PROMPT A: In the cricket post, how many runs did Ricky Ponting score in the Pakistan versus Australia game?
PROMPT B: Resume the cricket post after its last sentence, keeping the same voice.

DOCUMENT SECTION:

Today’s theme the wonders of the great game – cricket!

We were blessed to take my youngest to a Pakistan versus Australia game where Ricky Ponting scored 209.  We were on a trip to Tassie to see my parents and youngest who is a cricket fanatic worked out there was a game in Hobart and he just had to be there.  Tickets were secured, not to mention baracking gear.

Living far from the capital cities where the games regularly occur is one of the sacrifices of living in the country, although locally it is also a common pastime for country people, along with golf, tennis – and fishing.

So there we were at Bellerive Oval – Hobert,  grandad, bubu (PNG for Grandparent), me the kids, David and their Uncle Paul watching the cricket and youngest was in HEAVEN.

Youngest is about to be of the age where he can join a team.  So far he plays regularly in the back yard and ropes us all into train him up. He has already played for his primary school team and is quite handy with the bat although he can’t join the town team until he is ten.

GIVEN DATA:
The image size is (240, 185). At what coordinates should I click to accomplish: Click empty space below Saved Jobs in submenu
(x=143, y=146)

...

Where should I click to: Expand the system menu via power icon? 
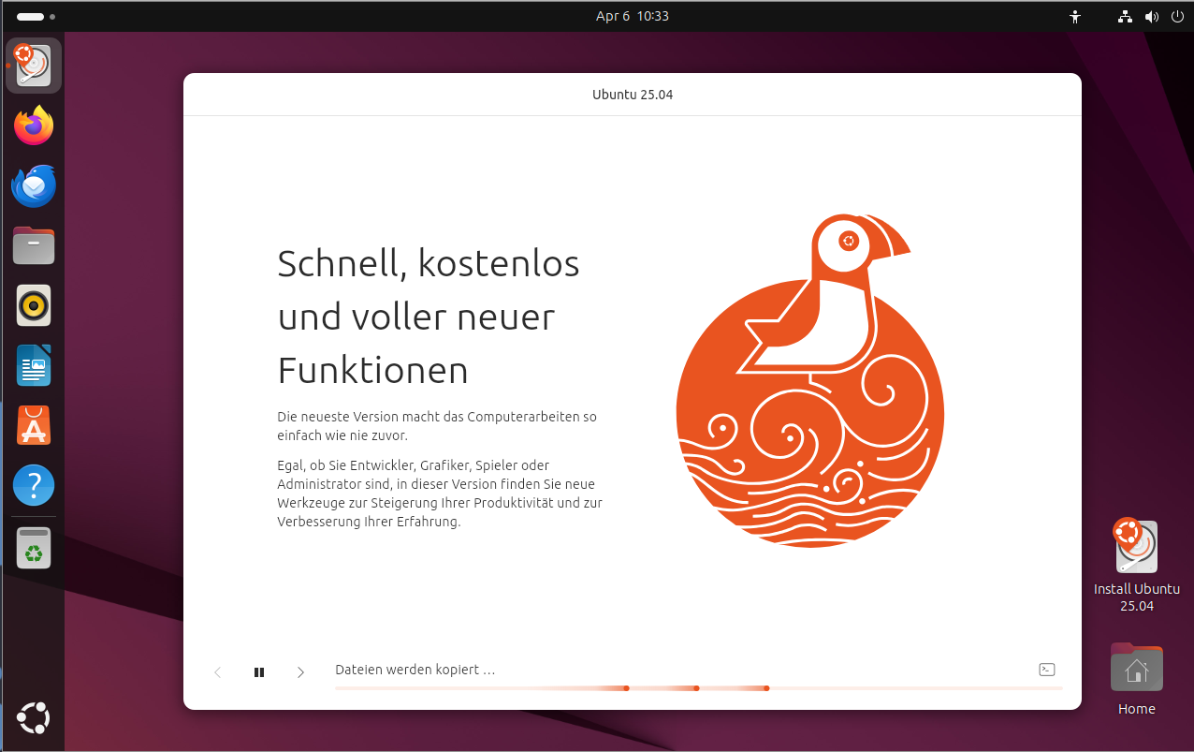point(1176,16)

WRITTEN ANSWER A: 209

WRITTEN ANSWER B:
at the cricket - brothers
~my sons at the cricket by June Perkins

If you follow my blog you’ll know that cricket played a role in our coping with Cyclone Yasi.

The Australia versus England the sixth one day International was on and the cricket fanatics of the family were keenly following it.  It kept youngest occupied to think about how Australia was doing and was as important as details from the BOM site that my hubby’s brother was giving him once our power had gone out.

This was the story we shared with Damien Martyn when he came to the Bounce Back Concert in Tully.  He was very kind to youngest and signed his shirt and hat.  He listened to our story with interest. He even tweeted the photograph of the two of them together, which was rather sweet.

Ah the wonders of cricket not to mention caring cricketers!